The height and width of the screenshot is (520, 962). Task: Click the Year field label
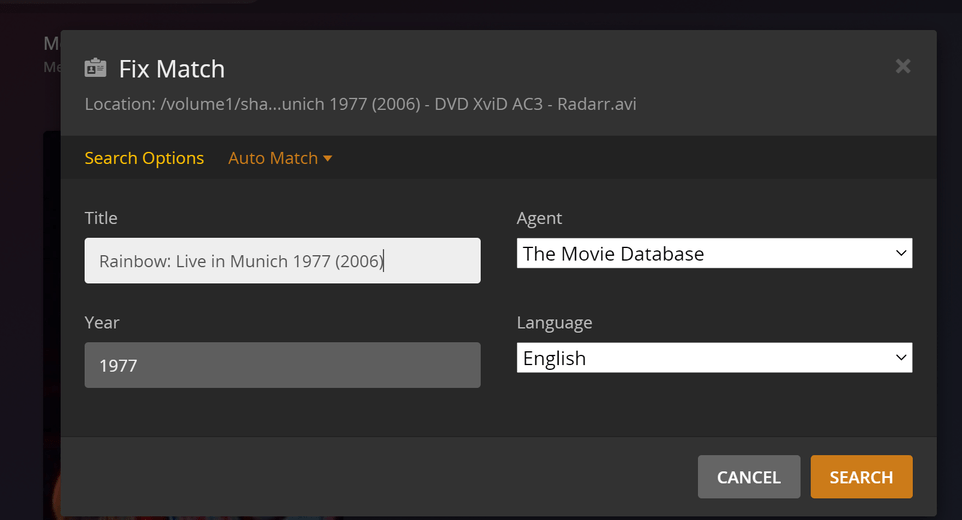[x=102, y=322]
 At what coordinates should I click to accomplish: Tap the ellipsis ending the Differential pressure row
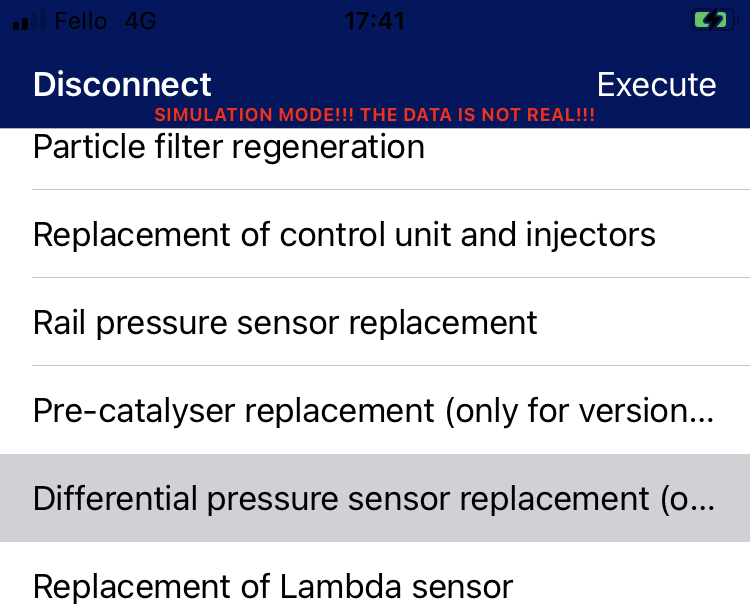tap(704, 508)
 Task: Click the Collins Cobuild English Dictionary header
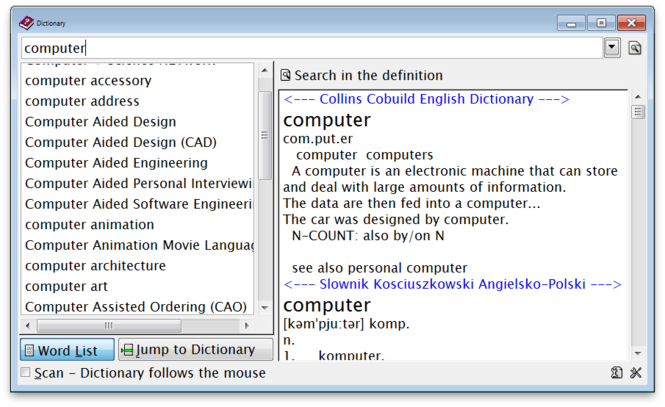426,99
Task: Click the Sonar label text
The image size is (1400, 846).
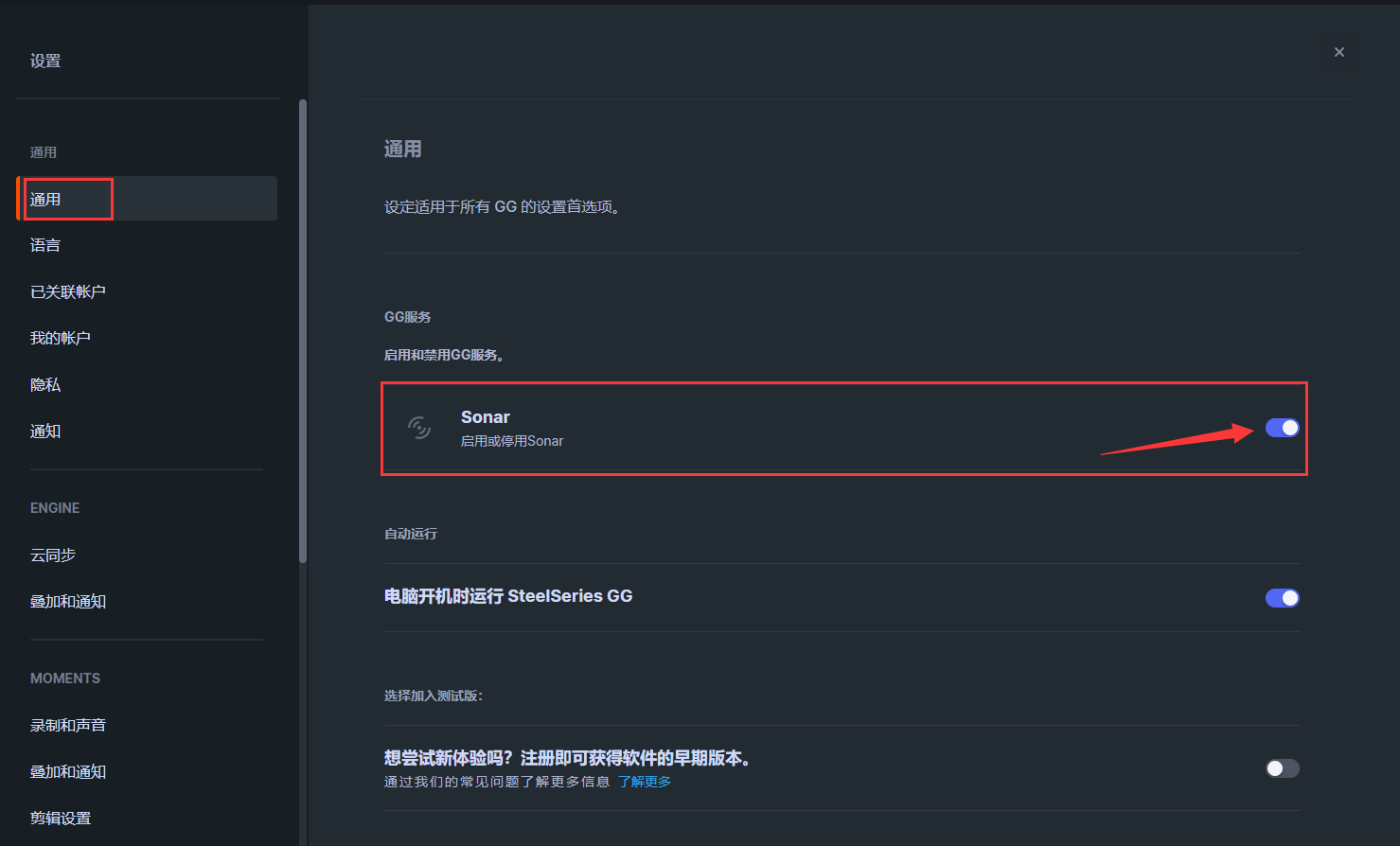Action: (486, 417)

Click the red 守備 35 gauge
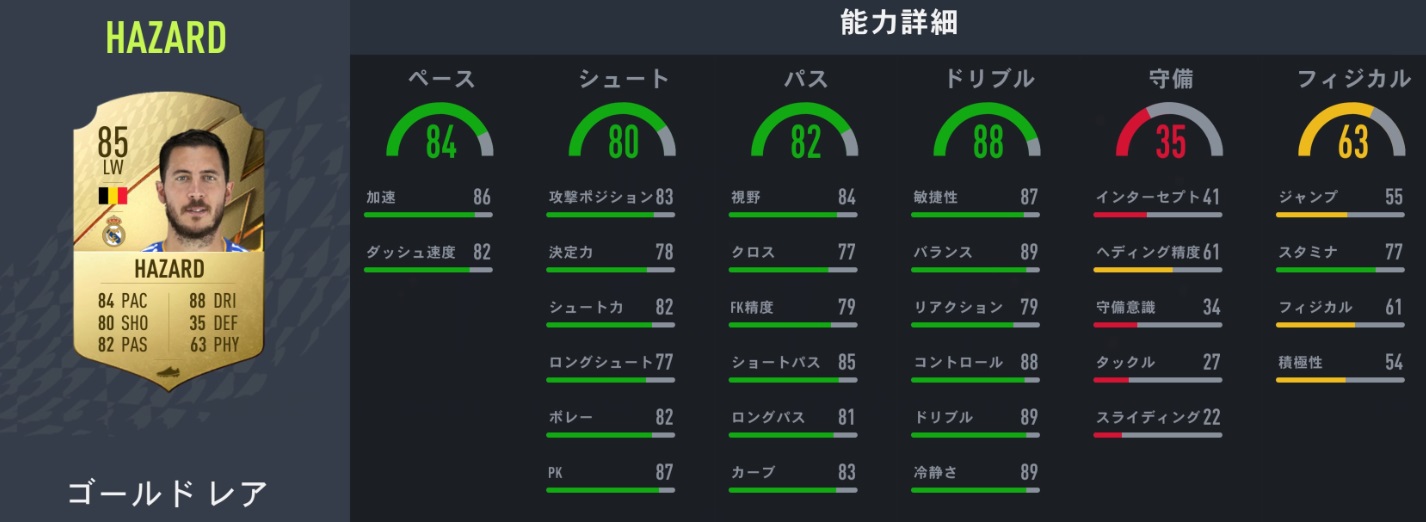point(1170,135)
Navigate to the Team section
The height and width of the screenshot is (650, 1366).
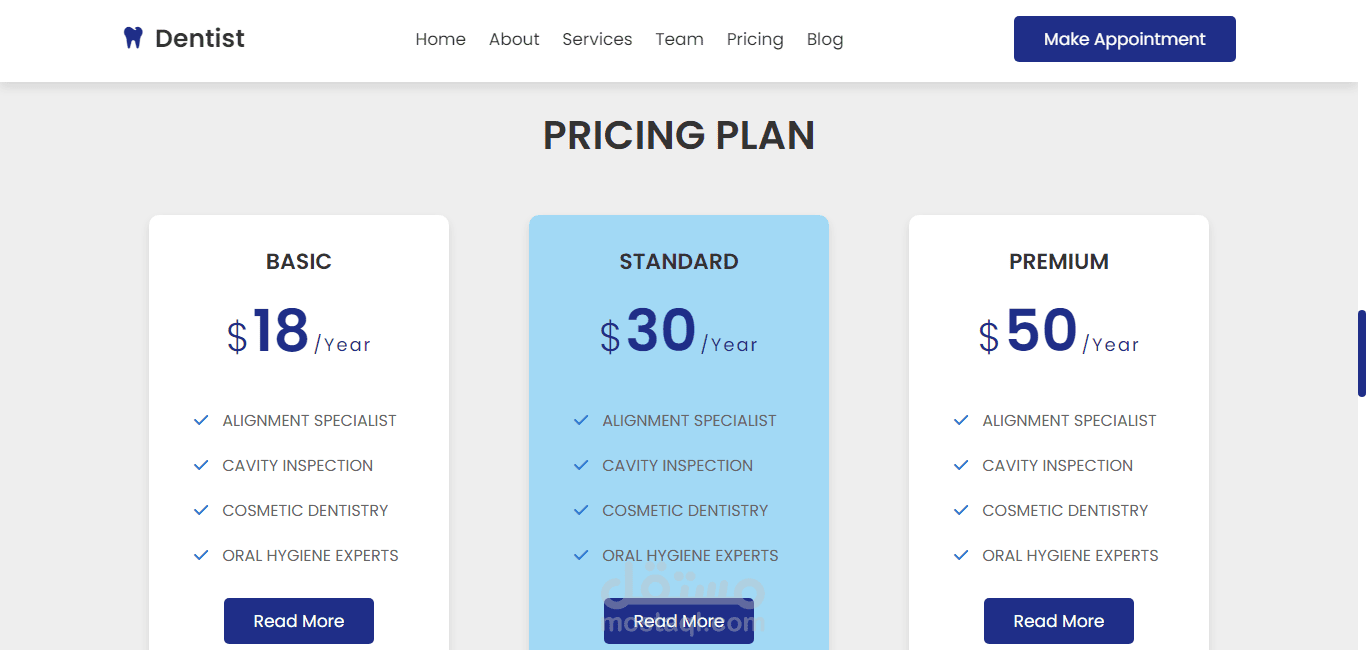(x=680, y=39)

____________

▸ Exercise:
The lines wanted are those from the one with "The image size is (1400, 846)." to the end of the entries above, repeated exactly, both ends included. Leave out the pictures.

▸ Task answer:
The image size is (1400, 846).
Action: (486, 417)

Click the red 守備 35 gauge
point(1170,135)
Navigate to the Team section
The height and width of the screenshot is (650, 1366).
(x=680, y=39)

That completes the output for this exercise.